BRIEF DESCRIPTION OF THE DRAWINGS
[0011] A more complete understanding of the method and apparatus of
the present invention may be obtained by reference to the following
Detailed Description when taken in conjunction with the
accompanying Drawings wherein:
[0012] FIG. 1 illustrates a search interface for context-based
searching;
[0013] FIG. 2 illustrates search results from a context-based
search;
[0014] FIG. 3 is a block diagram illustrating a search engine
system;
[0015] FIG. 4 is a block diagram illustrating an Internet content
procurement and organization system;
[0016] FIG. 5 illustrates a flow diagram of a process for filtering
a list of Uniform Resource Locators (URLs) for spam URLs;
[0017] FIG. 6 illustrates an exemplary segmentation of Internet
content;
[0018] FIG. 7 is a diagram of a context identifier and indexer;
[0019] FIG. 8 is a flow diagram illustrating a process for
identifying cohesive segments with a context;
[0020] FIG. 9 is a table of exemplary tokens that may be suggestive
of various contexts;
[0021] FIG. 10 is a diagram of a context-identifier algorithm for
identifying cohesive segments with a finance context;
[0022] FIG. 11 is a flow diagram illustrating a process for
utilizing a system for context-based searching; and
[0023] FIG. 12 is a flow diagram illustrating a process for
performing a context-based search.
DETAILED DESCRIPTION
[0024] Various embodiments of the present invention will now be
described more fully with reference to the accompanying drawings.
The invention may, however, be embodied in many different forms and
should not be constructed as limited to the embodiments set forth
herein; rather, the embodiments are provided so that this
disclosure will be thorough and complete, and will fully convey the
scope of the invention to those skilled in the art.
[0025] Various embodiments of the invention utilize a system and
method for context-based searching of cohesive segments of Internet
content that offer numerous advantages over search engines and
search features known in the art. A context is considered to be a
physical or logical computer-readable storage container for storing
a specific type of information. A context termed "sports," for
example, could be a computer-readable storage medium for storing
sports-related content or, by way of further example, a database
for storing sports-related content. A cohesive segment is
considered to be a segment of Internet content that has been
determined to have independent contextual significance.

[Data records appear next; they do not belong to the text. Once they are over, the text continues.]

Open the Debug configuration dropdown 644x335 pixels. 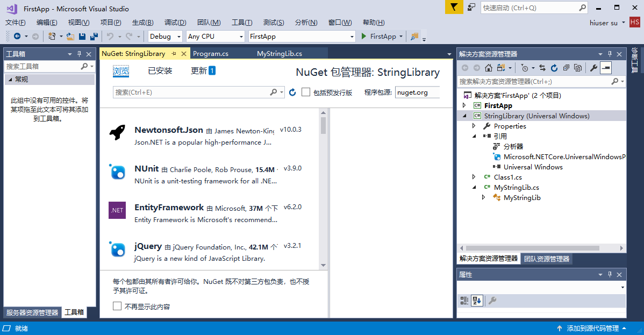pyautogui.click(x=166, y=37)
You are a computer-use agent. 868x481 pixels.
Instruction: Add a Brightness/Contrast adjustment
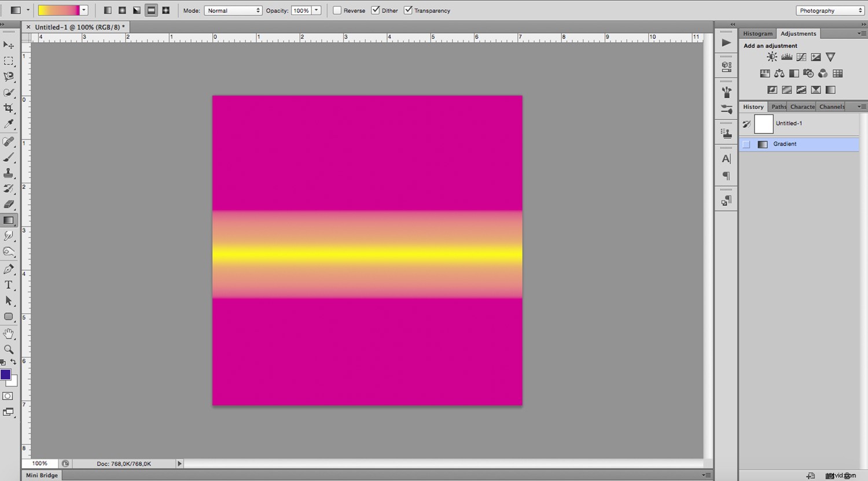coord(772,57)
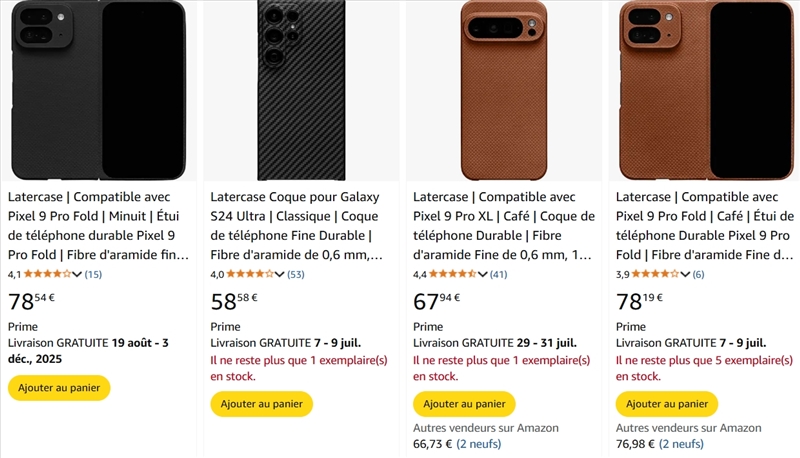Open the brown Pixel 9 Pro XL case image
This screenshot has height=458, width=800.
coord(504,90)
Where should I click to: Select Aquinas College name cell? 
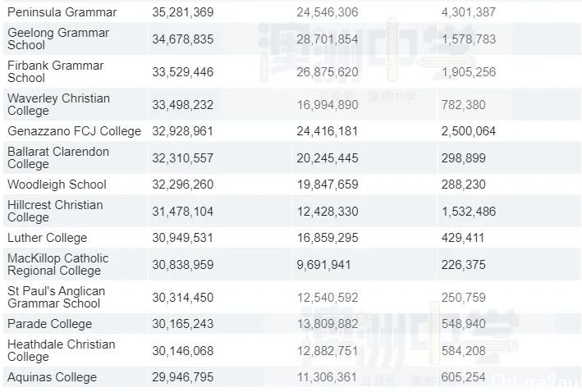pyautogui.click(x=52, y=377)
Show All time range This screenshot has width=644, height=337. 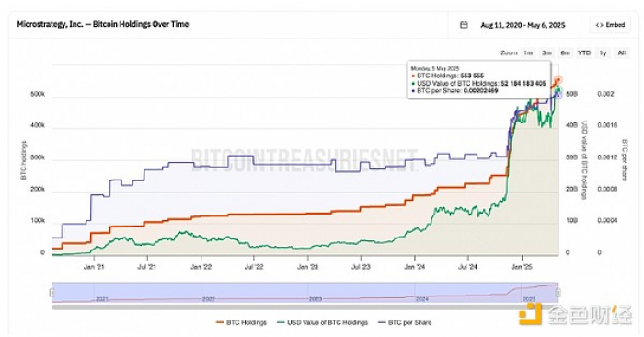coord(622,53)
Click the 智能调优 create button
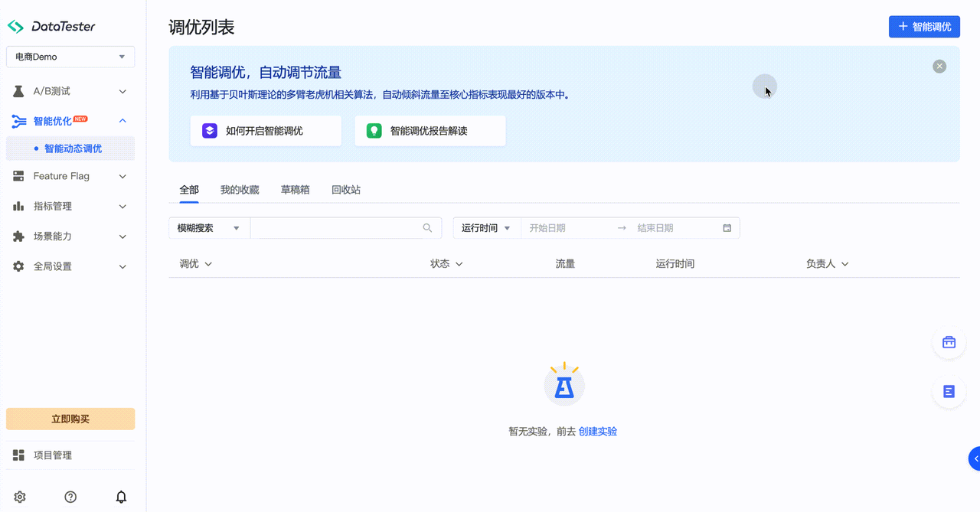Screen dimensions: 980x512 pos(924,27)
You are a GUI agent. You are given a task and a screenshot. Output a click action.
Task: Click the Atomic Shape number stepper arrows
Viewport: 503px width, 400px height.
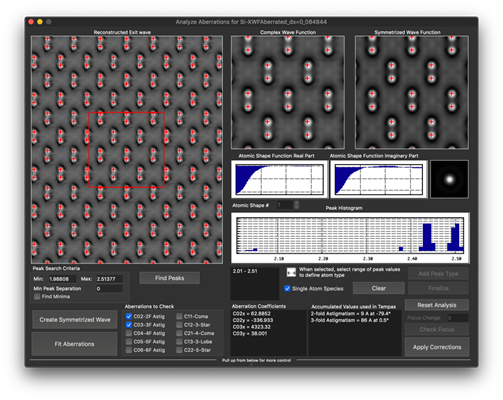point(296,205)

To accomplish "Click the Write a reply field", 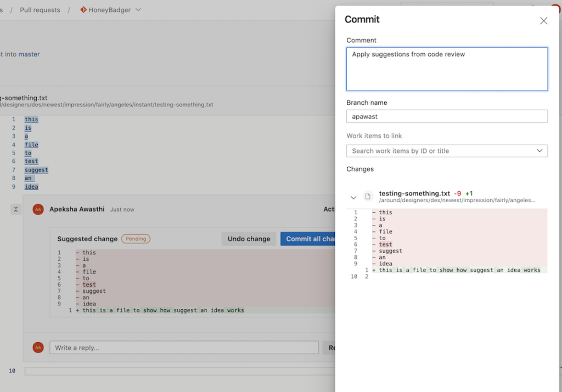I will 184,348.
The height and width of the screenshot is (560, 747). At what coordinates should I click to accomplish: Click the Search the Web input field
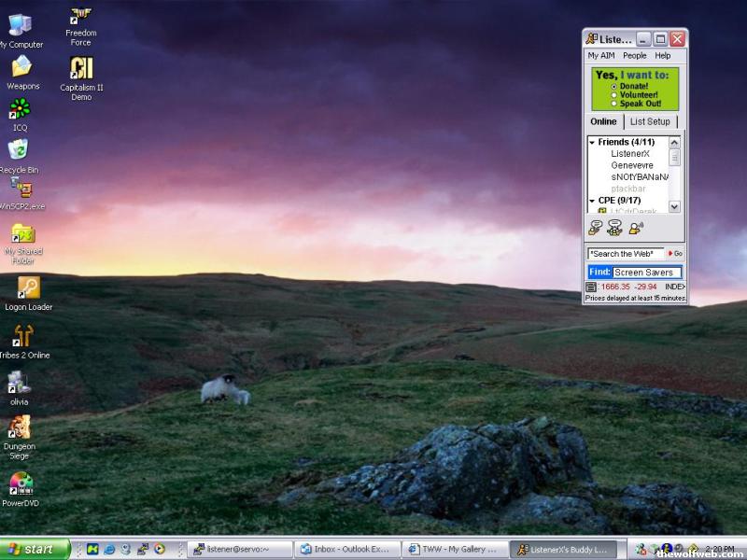coord(626,254)
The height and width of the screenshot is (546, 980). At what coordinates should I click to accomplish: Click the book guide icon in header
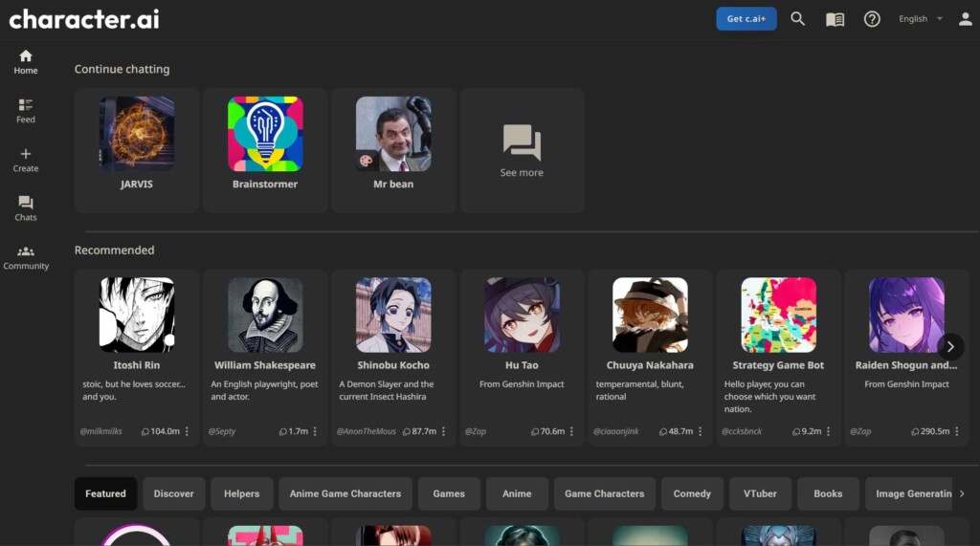[835, 19]
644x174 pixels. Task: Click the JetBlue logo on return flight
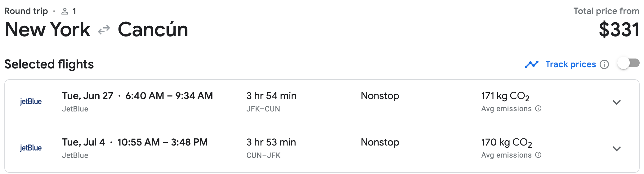31,148
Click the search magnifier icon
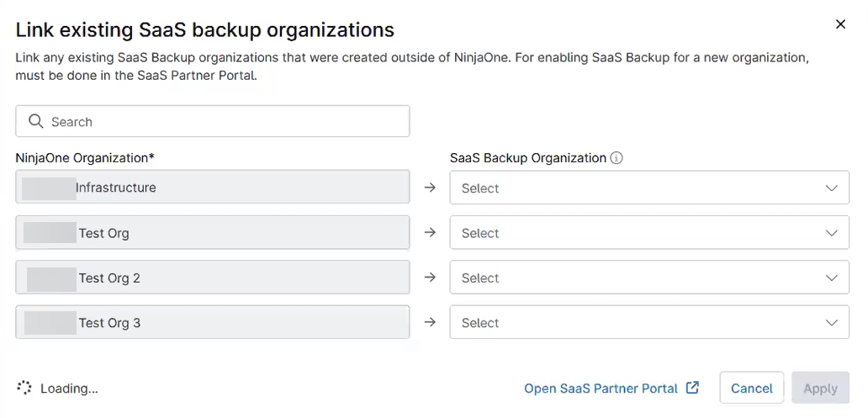Screen dimensions: 868x418 [x=35, y=121]
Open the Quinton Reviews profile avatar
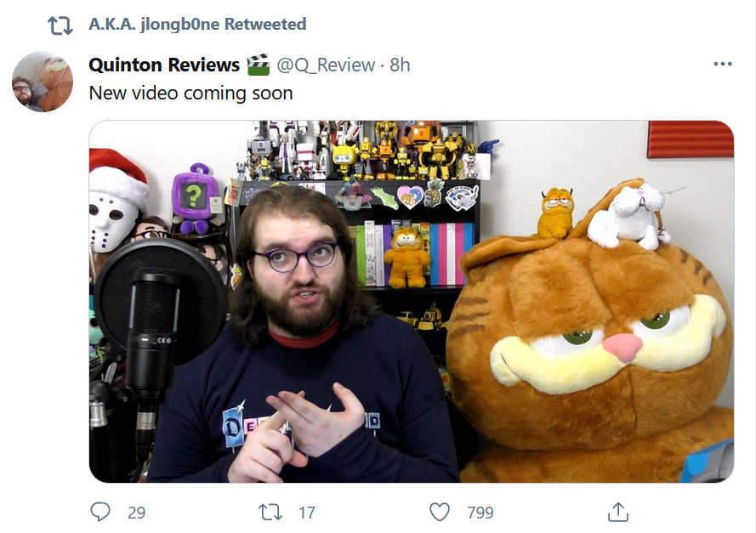Screen dimensions: 756x533 [x=43, y=82]
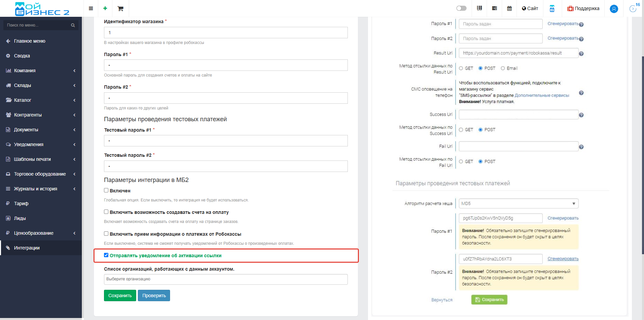Viewport: 644px width, 320px height.
Task: Click the hamburger menu icon in top bar
Action: 91,8
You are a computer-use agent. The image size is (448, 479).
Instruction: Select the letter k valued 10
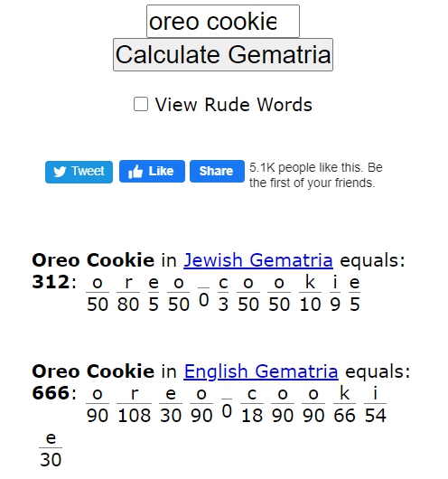[310, 282]
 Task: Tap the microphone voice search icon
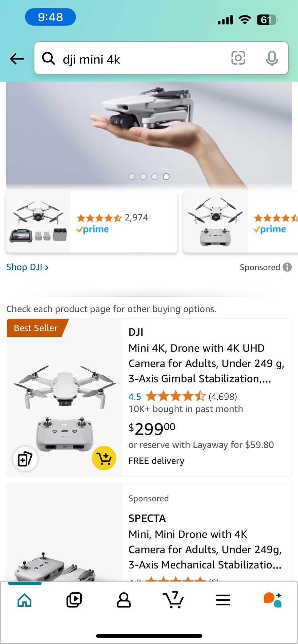click(271, 58)
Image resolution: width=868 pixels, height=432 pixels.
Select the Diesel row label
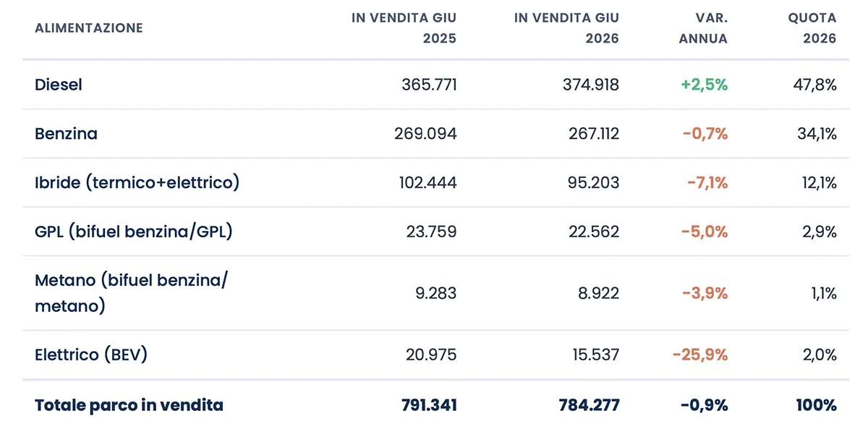[59, 85]
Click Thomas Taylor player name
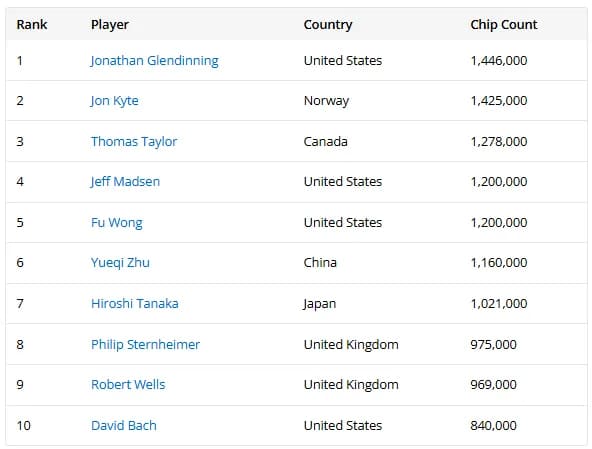The image size is (592, 449). (x=134, y=142)
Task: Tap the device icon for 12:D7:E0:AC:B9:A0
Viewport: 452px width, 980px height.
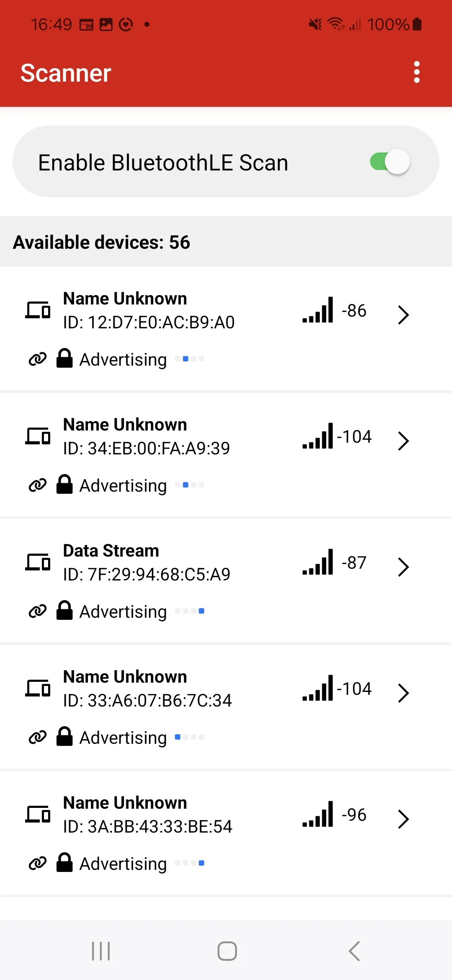Action: coord(38,310)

[0026] Some embodiments of the invention contemplate dividing newly
discovered Internet content into cohesive segments and identifying
one or more contexts applicable to the cohesive segments. These
embodiments further contemplate indexing the cohesive segments
according to the one or more identified contexts and enabling
retrieval of cohesive segments by an Internet user through a
context-based search interface. In that way, search efficiency is
improved and the Internet user is empowered to direct searches to
contexts most likely to include desired content.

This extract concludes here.